_TASK REQUIREMENTS_
With the pictures left out, retype exactly the lines below starting at the line that contains "Select the 기본계약(일반상해사망후유장해) row name" and ending at the line that contains "Task: Expand the".

_AVAILABLE DATA_
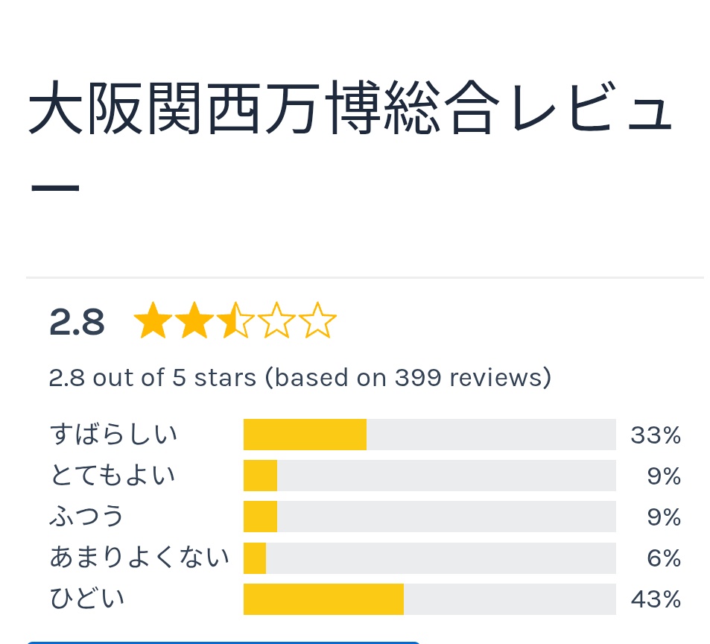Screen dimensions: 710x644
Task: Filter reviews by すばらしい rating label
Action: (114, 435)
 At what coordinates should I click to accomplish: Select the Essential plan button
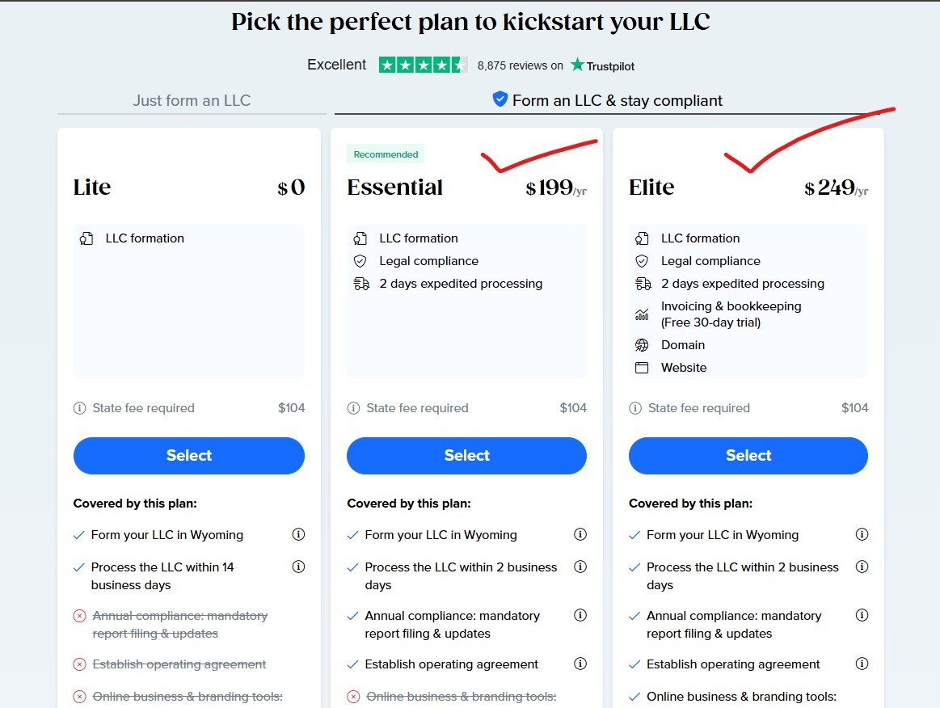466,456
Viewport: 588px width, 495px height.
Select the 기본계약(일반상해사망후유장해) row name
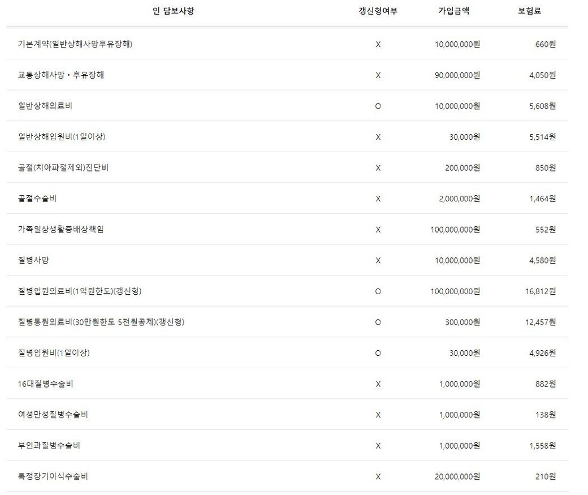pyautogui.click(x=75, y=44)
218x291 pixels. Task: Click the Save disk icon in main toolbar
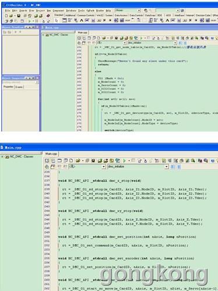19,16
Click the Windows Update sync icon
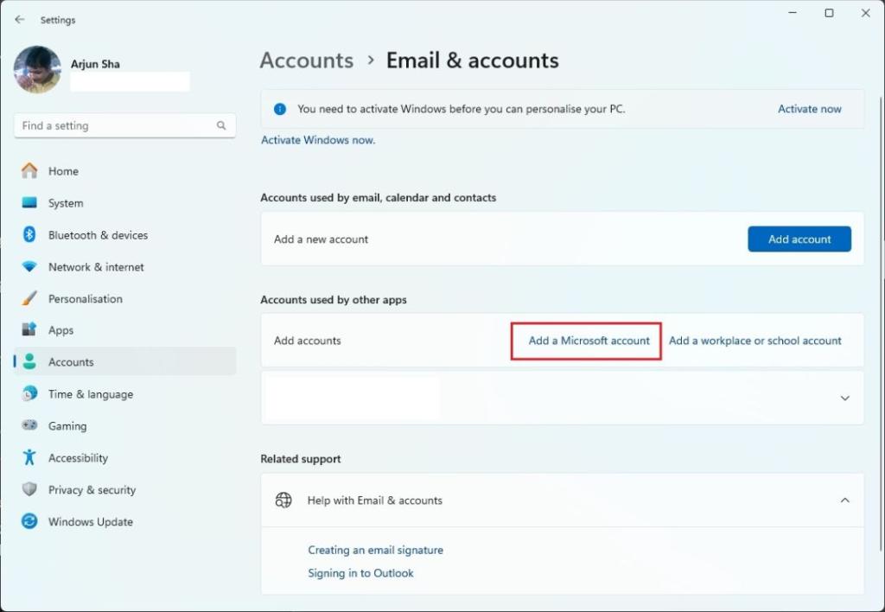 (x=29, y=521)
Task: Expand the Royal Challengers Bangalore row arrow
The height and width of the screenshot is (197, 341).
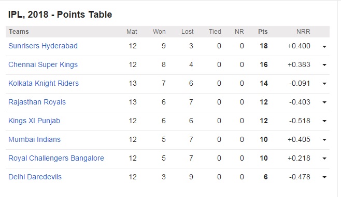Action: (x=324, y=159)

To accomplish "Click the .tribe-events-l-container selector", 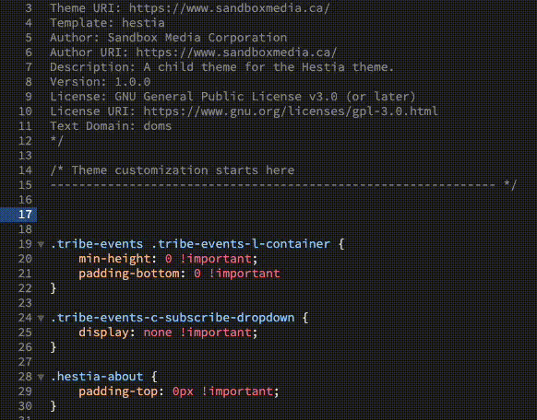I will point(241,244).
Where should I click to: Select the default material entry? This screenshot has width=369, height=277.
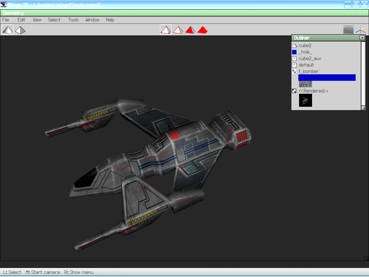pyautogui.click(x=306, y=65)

_RESPONSE TO THE TASK_
Select the 기본계약(일반상해사망후유장해) row name
pyautogui.click(x=75, y=44)
218x291 pixels. Task: Click the Save disk icon in main toolbar
19,16
Click the Windows Update sync icon
 (x=29, y=521)
Task: Expand the Royal Challengers Bangalore row arrow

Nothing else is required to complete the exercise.